[Exercise material Boundary: Start]
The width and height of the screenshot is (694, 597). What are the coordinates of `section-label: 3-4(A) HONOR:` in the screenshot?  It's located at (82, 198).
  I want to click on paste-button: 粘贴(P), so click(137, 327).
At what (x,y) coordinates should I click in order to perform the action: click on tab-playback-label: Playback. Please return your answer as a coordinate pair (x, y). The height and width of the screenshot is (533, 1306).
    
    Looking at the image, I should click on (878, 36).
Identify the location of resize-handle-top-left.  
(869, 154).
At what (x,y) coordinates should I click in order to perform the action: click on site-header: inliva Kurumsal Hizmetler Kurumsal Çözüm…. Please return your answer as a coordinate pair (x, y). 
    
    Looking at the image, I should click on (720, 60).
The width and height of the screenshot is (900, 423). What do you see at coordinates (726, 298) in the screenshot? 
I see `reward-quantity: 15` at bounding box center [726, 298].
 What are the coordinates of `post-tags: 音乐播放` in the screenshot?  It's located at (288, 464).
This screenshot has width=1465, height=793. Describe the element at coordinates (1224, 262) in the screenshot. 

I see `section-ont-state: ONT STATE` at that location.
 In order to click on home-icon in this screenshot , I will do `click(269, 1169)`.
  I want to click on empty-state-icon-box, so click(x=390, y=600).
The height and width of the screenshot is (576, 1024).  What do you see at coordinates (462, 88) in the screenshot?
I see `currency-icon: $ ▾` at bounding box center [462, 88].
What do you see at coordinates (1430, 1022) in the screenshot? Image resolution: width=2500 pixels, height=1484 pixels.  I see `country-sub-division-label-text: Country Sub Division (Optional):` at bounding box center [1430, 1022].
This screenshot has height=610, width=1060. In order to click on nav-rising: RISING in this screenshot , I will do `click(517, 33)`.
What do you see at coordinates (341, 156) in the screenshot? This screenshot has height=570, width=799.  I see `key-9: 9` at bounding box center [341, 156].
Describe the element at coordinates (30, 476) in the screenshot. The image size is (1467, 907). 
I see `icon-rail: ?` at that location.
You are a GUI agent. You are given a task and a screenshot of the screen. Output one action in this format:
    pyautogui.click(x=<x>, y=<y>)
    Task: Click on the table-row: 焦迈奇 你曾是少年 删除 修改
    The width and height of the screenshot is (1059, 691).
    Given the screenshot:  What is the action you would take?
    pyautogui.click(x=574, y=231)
[Exercise material Boundary: End]
Problem details ->
Recast all of the material above as a numbered list, omitting any blank lines.

Task solution ->
1. The width and height of the screenshot is (694, 597). What are the coordinates of `section-label: 3-4(A) HONOR:` in the screenshot?  It's located at (82, 198).
2.   I want to click on paste-button: 粘贴(P), so click(137, 327).
3. At what (x,y) coordinates should I click in order to perform the action: click on tab-playback-label: Playback. Please return your answer as a coordinate pair (x, y). The height and width of the screenshot is (533, 1306).
4.     Looking at the image, I should click on (878, 36).
5. Identify the location of resize-handle-top-left.  
6. (869, 154).
7. At what (x,y) coordinates should I click in order to perform the action: click on site-header: inliva Kurumsal Hizmetler Kurumsal Çözüm…. Please return your answer as a coordinate pair (x, y). 
8.     Looking at the image, I should click on (720, 60).
9. The width and height of the screenshot is (900, 423). What do you see at coordinates (726, 298) in the screenshot? 
10. I see `reward-quantity: 15` at bounding box center [726, 298].
11.  What are the coordinates of `post-tags: 音乐播放` in the screenshot?  It's located at (288, 464).
12. This screenshot has width=1465, height=793. Describe the element at coordinates (1224, 262) in the screenshot. 
13. I see `section-ont-state: ONT STATE` at that location.
14.  In order to click on home-icon in this screenshot , I will do `click(269, 1169)`.
15.   I want to click on empty-state-icon-box, so click(x=390, y=600).
16. The height and width of the screenshot is (576, 1024).  What do you see at coordinates (462, 88) in the screenshot?
17. I see `currency-icon: $ ▾` at bounding box center [462, 88].
18. What do you see at coordinates (1430, 1022) in the screenshot? Image resolution: width=2500 pixels, height=1484 pixels.  I see `country-sub-division-label-text: Country Sub Division (Optional):` at bounding box center [1430, 1022].
19. This screenshot has height=610, width=1060. In order to click on nav-rising: RISING in this screenshot , I will do `click(517, 33)`.
20. What do you see at coordinates (341, 156) in the screenshot? This screenshot has height=570, width=799.  I see `key-9: 9` at bounding box center [341, 156].
21. Describe the element at coordinates (30, 476) in the screenshot. The image size is (1467, 907). 
22. I see `icon-rail: ?` at that location.
23. You are a GUI agent. You are given a task and a screenshot of the screen. Output one action in this format:
24.     pyautogui.click(x=<x>, y=<y>)
25.     Task: Click on the table-row: 焦迈奇 你曾是少年 删除 修改
26.     The width and height of the screenshot is (1059, 691).
27.     Given the screenshot:  What is the action you would take?
28.     pyautogui.click(x=574, y=231)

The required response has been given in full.